El 13 de noviembre, la Insigne Colegiata de Gandia volvió a convertirse en punto de encuentro para los guías oficiales de la Comunitat Valenciana. Cuarenta y dos profesionales participaron en una nueva Fam Trip promovida por la parroquia, que les permite obtener la acreditación necesaria para realizar visitas guiadas en este emblemático templo del centro histórico.
El Abad, Ángel Saneugenio, abrió la jornada agradeciendo la presencia de los asistentes y destacando el papel que desempeñan en la difusión del patrimonio local. Recalcó que su labor «supone mostrar el alma de Gandia» y quiso reconocer públicamente su contribución, afirmando que es «de vital importancia y por ello os doy mi agradecimiento». Durante su intervención también recordó la naturaleza espiritual del edificio: «la Colegiata es un templo vivo, tiene culto y mantiene su identidad». Por este motivo, remarcó la necesidad de ajustarse a los horarios y recordar que «estamos dentro de un templo y no un museo».
El programa formativo contó con una ponencia del historiador Vicent Pellicer sobre María Enríquez de Luna, duquesa de Gandia y abuela de san Francisco de Borja. La intervención generó especial interés entre los participantes, prolongándose más tiempo del previsto debido a la relevancia histórica del personaje y al enfoque divulgativo del conferenciante.

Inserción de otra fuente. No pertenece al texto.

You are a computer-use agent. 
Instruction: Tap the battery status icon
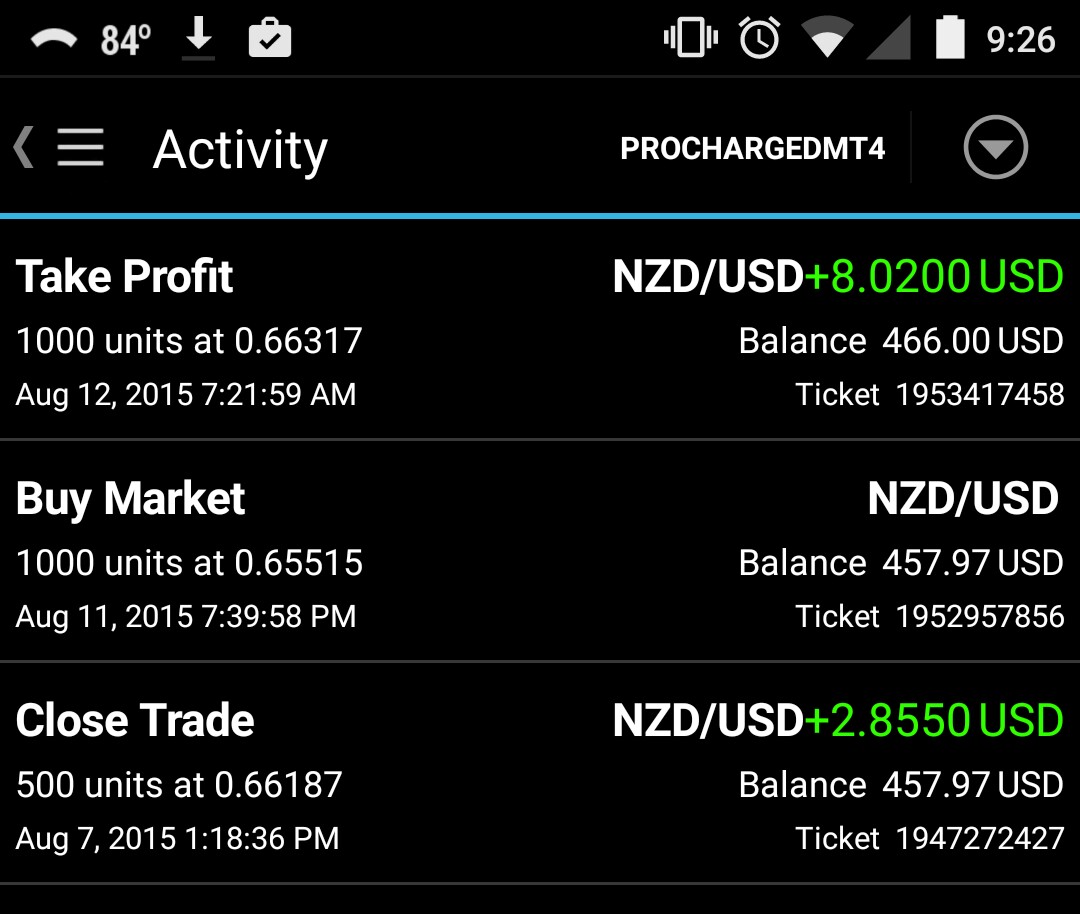click(x=949, y=39)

Además de preparar a los guías para explicar el interior de la Colegiata, la actividad busca reforzar la comprensión de la historia de la ciudad y de su estrecha vinculación con la familia Borja, presente en espacios como el Palacio Ducal, el Real Monasterio de Santa Clara o el Monasterio de San Jerónimo de Cotalba.
La convocatoria se cerró con la presentación de las condiciones para desarrollar las visitas y un recorrido por el templo. Desde ese mismo jueves, varios guías acreditados ya han comenzado a organizar grupos interesados en descubrir la Seo gandiense.